Hi, My daughter is 6yr old. In our society there are two more kids of her age ( Boys) in her school but not in same class. I observed that other two kids are always interested in where is my daughter when she will come to play n all,but i dont send my dau
Created by Updated on Jun 10, 2015
| Jun 10, 2015
Hi Monica, Just be calm and patient while handling this situation. Don't scold anyone. Just talk to other children parents. Have a polite conversation with your daughter and make her understand by giving the relevant examples regarding what is good or bad. Make her understand that its not right age for her to enter this kind of conversation. Keep your daughter busy with some other activities and observe her. Make a plan to have a session on daily basis where you can share your thoughts and convince her to share everything. Just try to be her bestest friend so that in future she can share everything with you comfortably.
| Jun 10, 2015
Hey Monika, Children nowadays learn such things by observing it in movies or tv shows. You cannot scold other children but you can surely discuss this matter with their parents. As far as your Daughter is concerned you must gain her confidence so that she does not hide anything from you. Teach her about good touch and bad touch. Be a supportive mother and be polite while handling such a situation.
| Jun 11, 2015
Hi Monica, This is nothing to worry. you must be thinking that it's the weirdest answer. but trust me children don't see marriage and love as how adults think.
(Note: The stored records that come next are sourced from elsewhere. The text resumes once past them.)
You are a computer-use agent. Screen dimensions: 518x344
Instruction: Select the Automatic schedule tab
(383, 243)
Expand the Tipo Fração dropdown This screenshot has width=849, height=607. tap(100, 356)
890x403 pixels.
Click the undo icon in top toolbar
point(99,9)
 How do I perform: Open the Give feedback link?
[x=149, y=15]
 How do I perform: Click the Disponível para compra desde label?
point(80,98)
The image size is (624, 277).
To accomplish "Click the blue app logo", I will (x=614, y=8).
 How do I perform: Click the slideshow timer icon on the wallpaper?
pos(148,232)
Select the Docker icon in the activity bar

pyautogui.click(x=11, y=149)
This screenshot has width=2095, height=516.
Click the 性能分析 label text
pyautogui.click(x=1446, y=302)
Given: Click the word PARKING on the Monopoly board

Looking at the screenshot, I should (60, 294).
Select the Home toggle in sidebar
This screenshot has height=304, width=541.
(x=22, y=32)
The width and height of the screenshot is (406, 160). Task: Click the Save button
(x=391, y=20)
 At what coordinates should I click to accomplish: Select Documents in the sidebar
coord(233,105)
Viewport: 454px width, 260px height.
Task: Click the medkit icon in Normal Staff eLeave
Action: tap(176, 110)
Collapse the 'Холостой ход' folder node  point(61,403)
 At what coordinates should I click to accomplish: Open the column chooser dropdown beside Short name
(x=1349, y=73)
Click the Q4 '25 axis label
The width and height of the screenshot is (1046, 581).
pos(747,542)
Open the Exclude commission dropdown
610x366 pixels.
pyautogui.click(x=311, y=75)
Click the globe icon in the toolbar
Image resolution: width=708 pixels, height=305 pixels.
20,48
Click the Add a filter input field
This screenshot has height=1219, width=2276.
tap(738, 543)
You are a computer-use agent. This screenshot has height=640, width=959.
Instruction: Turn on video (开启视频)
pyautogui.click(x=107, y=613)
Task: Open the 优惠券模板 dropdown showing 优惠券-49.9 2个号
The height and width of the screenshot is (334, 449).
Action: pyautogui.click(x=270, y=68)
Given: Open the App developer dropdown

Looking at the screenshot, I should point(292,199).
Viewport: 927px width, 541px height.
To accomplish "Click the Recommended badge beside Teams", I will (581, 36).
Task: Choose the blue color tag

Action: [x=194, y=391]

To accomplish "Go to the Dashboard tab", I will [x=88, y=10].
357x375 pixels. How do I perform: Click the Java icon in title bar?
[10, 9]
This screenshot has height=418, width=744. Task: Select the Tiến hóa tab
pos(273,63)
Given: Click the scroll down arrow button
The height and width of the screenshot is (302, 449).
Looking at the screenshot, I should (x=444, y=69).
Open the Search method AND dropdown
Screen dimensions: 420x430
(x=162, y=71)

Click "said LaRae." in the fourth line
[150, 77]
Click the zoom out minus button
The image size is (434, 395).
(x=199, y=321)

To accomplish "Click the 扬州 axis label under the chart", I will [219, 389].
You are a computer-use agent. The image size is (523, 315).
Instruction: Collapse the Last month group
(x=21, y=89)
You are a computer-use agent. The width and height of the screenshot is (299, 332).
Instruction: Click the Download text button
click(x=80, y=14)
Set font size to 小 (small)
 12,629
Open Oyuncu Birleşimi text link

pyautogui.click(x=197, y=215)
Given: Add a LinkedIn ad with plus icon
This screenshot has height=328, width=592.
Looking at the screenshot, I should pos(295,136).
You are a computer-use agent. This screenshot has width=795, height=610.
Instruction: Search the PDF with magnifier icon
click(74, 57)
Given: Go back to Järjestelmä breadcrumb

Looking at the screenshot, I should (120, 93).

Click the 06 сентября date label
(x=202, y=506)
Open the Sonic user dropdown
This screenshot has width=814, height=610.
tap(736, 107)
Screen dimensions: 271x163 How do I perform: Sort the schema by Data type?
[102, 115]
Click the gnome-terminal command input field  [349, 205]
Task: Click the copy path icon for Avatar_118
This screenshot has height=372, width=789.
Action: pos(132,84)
By wanting to marry someone, they mean that they want to be best-friends-forever. It's very common for little children to say that they want to marry a family member or a close friend. when my son was 4, he wanted to marry his cousin just because he likes her so much. When we talk about that incident now, he says "seriously i said that? so weird. I am embarrassed" we laugh at that incident now. But fighting over a person or saying that boy is looking at me is something they picked up from movies. firstly, most of our Indian movies are not suitable for children and they don't have the ratings for children too. It's better to avoid these movies unless you watched it before and knew that it is suitable for children. I always watch the movie once. if it's a good movie, then i watch with my son again if he insists that i watch it with him. secondly instead of not allowing those children to play with your daughter, call them home for a play date. Have a chat with the boys. Ask them about how many friends they have, who is their close friends. why is that person is very special. I am sure it would be the most simplest answer. If you are worried, you can have a similar conversation later with your daughter too to see whats her interpretation of marriage is. "Sweetheart, why do you think people marry?". You would be surprised to hear some silly answer. But if she is not sure, then you could explain that when you grow up, mommy and daddy cant be with you and take care of you all the time. So you would get married to someone you like so that you can look after each other. Tell her that people marry only after they grow up big, finishing college and find a job and when mommy and daddy are too old to look after you. If you are still worried, you could talk to the other kids' parents not as a complaint but in a casual conversation mentioning that how kids get influenced by movies. This way, it would make them cooperate with you instead of hurt them(any parent would feel hurt if such a blame is put on their child). In my opinion, telling a child not to have a such a conversation again would cause more curiosity than making the situation better. good luck in handling the situation
| Jun 13, 2015
As told by other parents, it might be or might not be something bad. But I feel its important to teach her about bad touching. Iff kids have picked up this idea from movies, they would have also seen kissing scenes. I am not trying to scare you. U know that your daughter will not encourage the boys, but if I were you,I would want to give those boys a strong signal that you are aware of the issue. however, it can be nothing as I wanted to get married to Lord Ganesha till I was in primary school, then in high school I wanted to get married to Atal bihari vajpayee ji. :) nowadays we parents blow everything out of proportion. Once I saw a 7 year old boy trying to peek inside my 2 year old girl's t shirt. I was not sure if something from her hand fell inside or it was something silly like that.. but I shouted hey.. at that boy and gave him a angry stare. Since then he doesn't engage with my kid too much.